1. Wie kann ich das bei allen Browsern gleich hinbekommen?

Und was nervt ist dass ALLE untergeordneten Elemente transparent werden, d..h. auch Bilder. 

2. Wie kann ich bei denen die Transparenz überschreiben? Einfach in der img-CSS-Klasse Opacity und Filter auf 1 bzw. 100 zu setzen hilft leider nicht.

Danke!


----------



## Maik (24. Juni 2010)

Hi,

die Transparenz-Vererbung an die Nachfolger-/Kindelemente lässt sich da nur mit einem transparenten PNG-Hintergrundbild vermeiden.

mfg Maik


----------



## multimolti (24. Juni 2010)

Und zwar wie?

EDIT:
Oder meinst du dass mein Haupt-div ein PNG mit 80% Deckkraft als Hintergrund bekommt und ich dafür diese Opacity/Filter-Sache komplett weglasse? Das würde Sinn ergeben, aber damit ein weiteres div (mit einer Hintergrundfarbe), in dem dann der eigentliche Text steht, auch transparent ist müsste ich das wieder und wieder machen, oder?


----------



## Maik (24. Juni 2010)

Jo, so meinte ich das 

Aber sollten seine untergeordneten Elemente (Nachfolger-/Kind) nicht ohne Transparenz erscheinen?

Ansonsten nutzt du dort ebenso einen PNG-Hintergrund, damit nicht die Schriftfarbe des Textes die Transparenz erbt 

mfg Maik


----------



## multimolti (24. Juni 2010)

Ich würde den Krams ja hochladen und dir zeigen, aber leider ist die Datenbank irgendwie offline, also muss ein Screenshot reichen.

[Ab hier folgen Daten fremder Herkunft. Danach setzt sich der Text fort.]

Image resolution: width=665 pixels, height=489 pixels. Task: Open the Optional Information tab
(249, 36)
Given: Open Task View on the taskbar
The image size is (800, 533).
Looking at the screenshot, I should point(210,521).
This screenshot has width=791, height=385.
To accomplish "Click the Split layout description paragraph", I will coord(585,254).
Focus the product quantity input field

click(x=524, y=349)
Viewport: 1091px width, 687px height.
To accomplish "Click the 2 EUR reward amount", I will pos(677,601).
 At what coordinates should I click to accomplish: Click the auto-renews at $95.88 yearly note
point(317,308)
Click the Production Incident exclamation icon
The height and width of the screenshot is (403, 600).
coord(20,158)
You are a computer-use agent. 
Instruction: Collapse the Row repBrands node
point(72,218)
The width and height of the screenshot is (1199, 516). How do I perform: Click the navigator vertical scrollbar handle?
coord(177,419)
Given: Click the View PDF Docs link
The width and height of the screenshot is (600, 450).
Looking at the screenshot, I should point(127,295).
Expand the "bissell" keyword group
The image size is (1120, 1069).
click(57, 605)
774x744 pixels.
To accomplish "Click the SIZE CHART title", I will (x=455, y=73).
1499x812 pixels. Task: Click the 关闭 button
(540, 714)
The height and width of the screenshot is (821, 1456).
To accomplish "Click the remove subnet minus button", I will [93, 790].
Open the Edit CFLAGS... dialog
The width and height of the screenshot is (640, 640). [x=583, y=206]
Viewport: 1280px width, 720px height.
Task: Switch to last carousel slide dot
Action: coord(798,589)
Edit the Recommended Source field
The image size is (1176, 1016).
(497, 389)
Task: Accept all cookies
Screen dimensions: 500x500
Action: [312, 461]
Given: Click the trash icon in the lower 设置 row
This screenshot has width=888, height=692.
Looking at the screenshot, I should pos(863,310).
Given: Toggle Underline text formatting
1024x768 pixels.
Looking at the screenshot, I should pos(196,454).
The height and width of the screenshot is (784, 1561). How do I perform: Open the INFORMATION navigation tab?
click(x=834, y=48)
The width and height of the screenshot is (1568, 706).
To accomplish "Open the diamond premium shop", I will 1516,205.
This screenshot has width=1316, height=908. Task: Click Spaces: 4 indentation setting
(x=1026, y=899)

Das dunkelgraue ist mein Haupt-div, das hellgraue ein div für jeden Beitrag. Die sollen beide auf jeden Fall transparent werden. Auch dass die Schrift leicht transparent ist sieht cool aus habe ich rausgefunden, darauf kann ich aber notfalls auch verzichten. Nur das Bild muss 100% deckend sein, man sieht da ja recht eindeutig den Hintergrund durch und besonders beim Scrollen sieht das bescheuert aus (weil der Hintergrund fixed ist).

EDIT:
Aber das eigentlich alles transparent ist sieht schon echt gut aus. Auch die Kommentar-Textarea und der Absende-Button sind etwas durchsichtig, das möchte ich behalten =)


----------



## Maik (24. Juni 2010)

Jo, mit einem semitransparenten PNG-Hintergrundbild erscheint das Bild transparenzlos 

mfg Maik


----------



## multimolti (24. Juni 2010)

Siehe bitte nochmal meinen Edit oben


----------



## Maik (24. Juni 2010)

Ohne das transparente PNG-Hintergrundbild für das Haupt-DIV gibt es kein transparenzloses Bild in einem seiner nachfolgenden / untergeordneten DIV-Blöcke.

mfg Maik


----------



## multimolti (25. Juni 2010)

Nagut, danke, ich werde es morgen mal  versuchen und mich dann hier wieder melden.


----------



## Maik (25. Juni 2010)

Es steht dir vollkommen frei, für das Haupt-DIV das transparente PNG-Hintergrundbild zu verwenden, und auf die nachfolgenden DIVs die opacity-Eigenschaft anzuwenden, deren Inhalte (Texte, Formular-Steuerelemente, u.ä.) eine Transparenz annehmen sollen ;-)

mfg Maik


----------



## multimolti (25. Juni 2010)

Vielen Dank nochmal, funktioniert jetzt und weil die DB wieder da ist auch online: http://www.multimolti.com/thailand/

Habe das äußere div und das Post-div wie vorgeschlagen mit transparenten PNGs gemacht, Text und Bild sind daher schön deckend, und unten die Kommentarsektion mit Opacity bzw. Filter auch transparent gemacht. Musste leider ein bisschen pfuschen, damit das alles hinhaut (die Transparenz ist manchmal 20% und manchmal 60% und die Farbcodes habe ich auch geändert), aber zumindest im FF, Chrome und IE 8 sieht es gut aus.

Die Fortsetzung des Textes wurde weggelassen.